Even before the vaccine mandate came down, Crenshaw and other lawmakers said large numbers of service members could leave the military if they are required to take the COVID-19 vaccines.
Since issuing the military-wide COVID-19 vaccine mandate, several service members have also come out in opposition to the rule.
Earlier this month, an Army officer submitted a resignation letter over the military’s vaccine mandate and what he called the “Marxist takeover of the military.”
Last week, an active-duty Navy commander appeared on Fox News to share his criticism of the vaccine mandate. That commander also wrote a letter arguing, “Further study is needed before committing the Total Force to one irreversible experimental group.”
Also last week, an Army flight surgeon responsible for certifying the flying fitness of 4,000 flight crew members at the 1st Aviation Brigade in Ft. Rucker, Alabama, authored an affidavit warning about the potentially deadly risks of myocarditis — a potential side effect of two of the COVID-19 vaccines.
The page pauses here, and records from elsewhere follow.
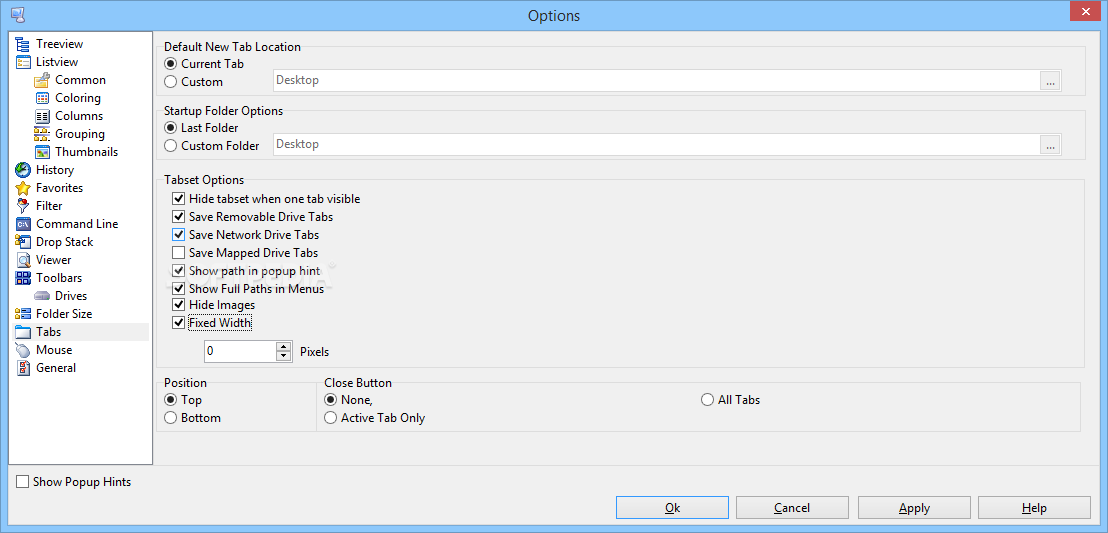
Task: Browse for custom startup folder
Action: pyautogui.click(x=1050, y=145)
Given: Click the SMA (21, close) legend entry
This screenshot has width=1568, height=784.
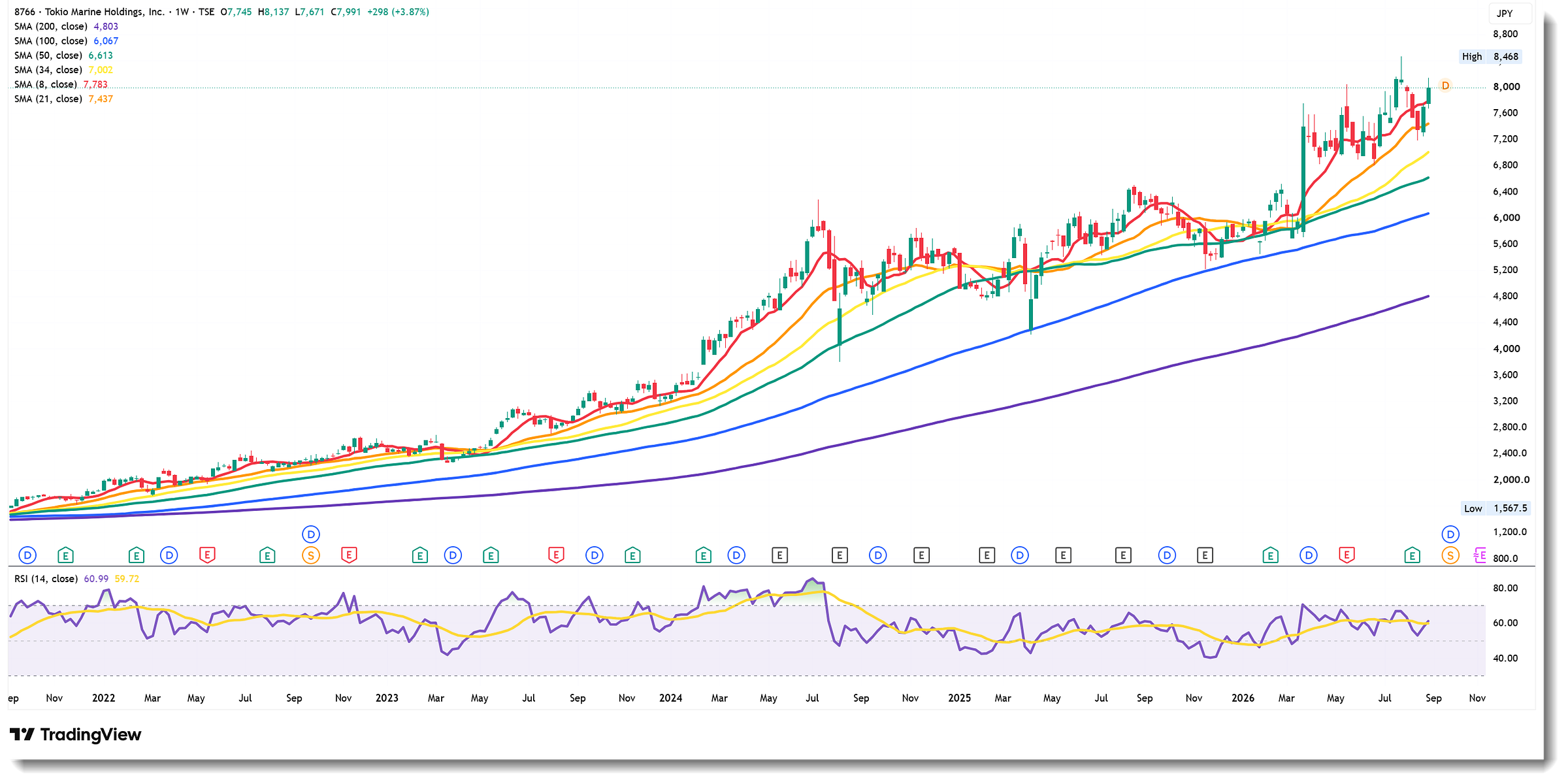Looking at the screenshot, I should [x=63, y=99].
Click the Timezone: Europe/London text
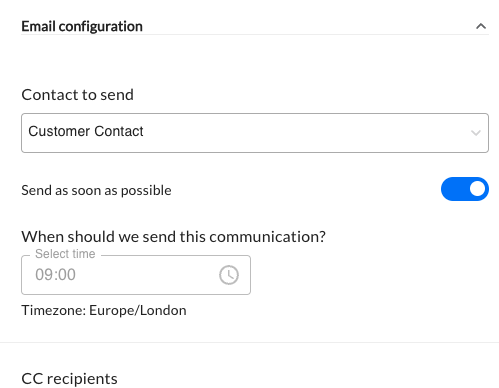Image resolution: width=499 pixels, height=388 pixels. [x=104, y=310]
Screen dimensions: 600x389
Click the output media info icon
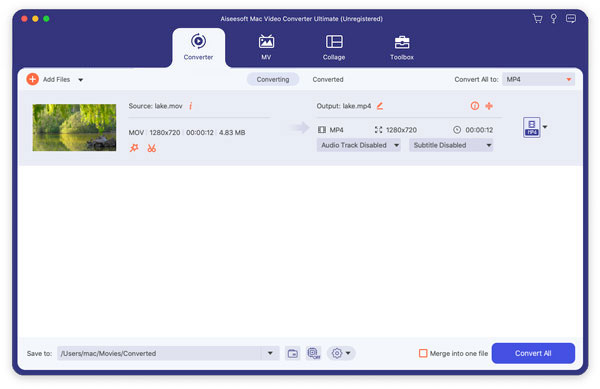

That Army medical doctor submitted her affidavit in support of a lawsuit brought by two other service members, arguing that service members who have survived prior infections from COVID-19 should not have to be vaccinated because they have obtained a degree of immunity through natural infection.
It remains to be seen what actions the military may take against service members who refuse the vaccine. A provision in the House version of the National Defense Authorization Act (NDAA) for 2022 would ensure by law that service members separated for refusing the vaccine would receive honorable discharges. Last week, the Biden White House came out in opposition to that provision and another provision that requires the military to establish a specific set of standards for the various administrative, religious or medical reasons under which a service member may refuse a vaccine, including if they have an antibody test result establishing that they have had a prior COVID-19 infection.